ゆだねまかせる契約なので、「オフィスで働いて」と依頼ならできても、法的に無効で拒否されてもしかたありません。

ただし、ほったらかしの完全フリーダムではありません。
善管注意義務があり、被委任者は「こういうやり方したら失敗するからだめよ」と、委任者に求められなくとも注意や忠告をしなければなりません。

まとめると、「相談ベースでいろいろやっていこう」と「ヤバいこと起きそうなら忠告するから、任せてくれ」が取りかわされるのが準委任契約です。

改正民法の発効(2020年4月1日)後のことについては別途書きます

実態

さて、上記は事実を述べたものであり、かつ理想論でもあります。
すなわち、そうではないケースも生じているのを、経験もすれば見聞きもします。

まず請負契約においてざっくりとしか「これ」が決まっていない段階で受発注が成立する(契約締結)ことがあります。
なにを請け負い、なにを請け負ってもらったのかわからない請負契約です。

いっぽう準委任契約では、たとえばSES(システムエンジニアリングサービス)において業務の依頼でなく指示が実態としておこなわれるケースがあります。
同ケースは一般に偽装請負と呼ばれる違法行為で、それを予防するようSES企業の経営者や営業担当が顧客との交渉に取りくんでいますが、中にはそうでないヤバめな企業もあるようです。

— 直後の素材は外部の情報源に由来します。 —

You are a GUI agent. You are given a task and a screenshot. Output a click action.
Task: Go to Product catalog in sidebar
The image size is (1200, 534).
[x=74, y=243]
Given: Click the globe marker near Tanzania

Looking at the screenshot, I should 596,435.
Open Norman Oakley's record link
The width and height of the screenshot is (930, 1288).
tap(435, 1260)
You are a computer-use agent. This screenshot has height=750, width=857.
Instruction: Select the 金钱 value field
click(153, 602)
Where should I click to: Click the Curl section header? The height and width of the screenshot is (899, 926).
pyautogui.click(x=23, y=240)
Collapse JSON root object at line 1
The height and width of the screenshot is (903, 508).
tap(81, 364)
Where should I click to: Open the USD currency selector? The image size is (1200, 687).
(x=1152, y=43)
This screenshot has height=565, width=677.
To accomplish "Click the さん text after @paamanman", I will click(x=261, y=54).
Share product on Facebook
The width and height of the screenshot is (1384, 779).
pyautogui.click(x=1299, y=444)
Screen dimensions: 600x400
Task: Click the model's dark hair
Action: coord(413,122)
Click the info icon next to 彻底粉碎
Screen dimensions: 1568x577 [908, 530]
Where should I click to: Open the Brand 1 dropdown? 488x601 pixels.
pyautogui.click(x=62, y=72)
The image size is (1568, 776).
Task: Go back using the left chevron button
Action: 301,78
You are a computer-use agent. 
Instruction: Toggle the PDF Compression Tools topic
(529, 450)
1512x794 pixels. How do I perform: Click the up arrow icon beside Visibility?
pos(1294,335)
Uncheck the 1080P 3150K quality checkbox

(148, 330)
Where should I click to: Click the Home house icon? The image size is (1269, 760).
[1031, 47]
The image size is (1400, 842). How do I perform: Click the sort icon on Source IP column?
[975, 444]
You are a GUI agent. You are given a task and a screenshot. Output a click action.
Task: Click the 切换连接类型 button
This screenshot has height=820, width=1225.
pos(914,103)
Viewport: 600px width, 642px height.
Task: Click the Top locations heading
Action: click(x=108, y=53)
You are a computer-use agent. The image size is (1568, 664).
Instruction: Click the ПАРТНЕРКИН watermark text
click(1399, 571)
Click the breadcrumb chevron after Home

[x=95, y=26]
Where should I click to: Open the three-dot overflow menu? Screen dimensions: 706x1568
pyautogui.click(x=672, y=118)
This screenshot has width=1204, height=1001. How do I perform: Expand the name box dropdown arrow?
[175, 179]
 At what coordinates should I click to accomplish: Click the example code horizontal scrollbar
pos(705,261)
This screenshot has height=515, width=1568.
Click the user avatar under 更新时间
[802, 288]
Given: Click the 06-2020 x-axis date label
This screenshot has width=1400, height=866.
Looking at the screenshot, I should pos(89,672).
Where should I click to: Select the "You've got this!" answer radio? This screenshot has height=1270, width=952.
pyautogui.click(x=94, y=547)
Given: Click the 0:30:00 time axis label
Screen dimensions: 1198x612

ちなみに、私自身なさけないことに、偽装請負+裁量労働制+勤怠管理放棄の状況で非モテコミットするという、わりとやってしまいがちなコンボを経験しましたw(詳細後述)

思惑の交錯

そもそも、どうしてそういう不適切な事態が生じるのかという疑問があり、ネット上ではさまざまな意見交換がなされています。
私見を述べると、超〜〜単純な話で、意思決定する人やリーダーが勉強不足なのです。
端的には、PCをつかったことのないサイバーセキュリティ担当大臣が話題になりましたね。

少々話がそれます。
反感を買うかもしれませんが、私にとっては「受発注の関係はよくない」「あくまでパートナー」という表現があまり好もしく感じられません。
以下3つ、論拠を挙げておきます。

1.
契約に基づく関係を契約なしに語ることは非合理的

2.
悪質な受注者もいれば悪質な発注者もいる

3.
toBビジネスは、発注者の得る利益を増大させる投資案件を受ける事業

上記各項のあとに「…そして『パートナーかどうか』は論理的に問われていない」を加えて読んでいただくとわかりやすいかもしれません。

なにが言いたいのかというと、勉強不足な人と積極的にかかわるメリットをデメリットが上回るなら、それを排斥するよう動いても不思議ではないよね、ということや、役に立たない「パートナー」に支払いつづけていられるか?という疑念です。

できるだけ相互に多大な利益が得られるよう、条件をすりあわせることこそ肝要ですが、思惑が明に暗に交錯するか相互に勉強不足で、結局違法行為に及ぶのかなあと推測しました。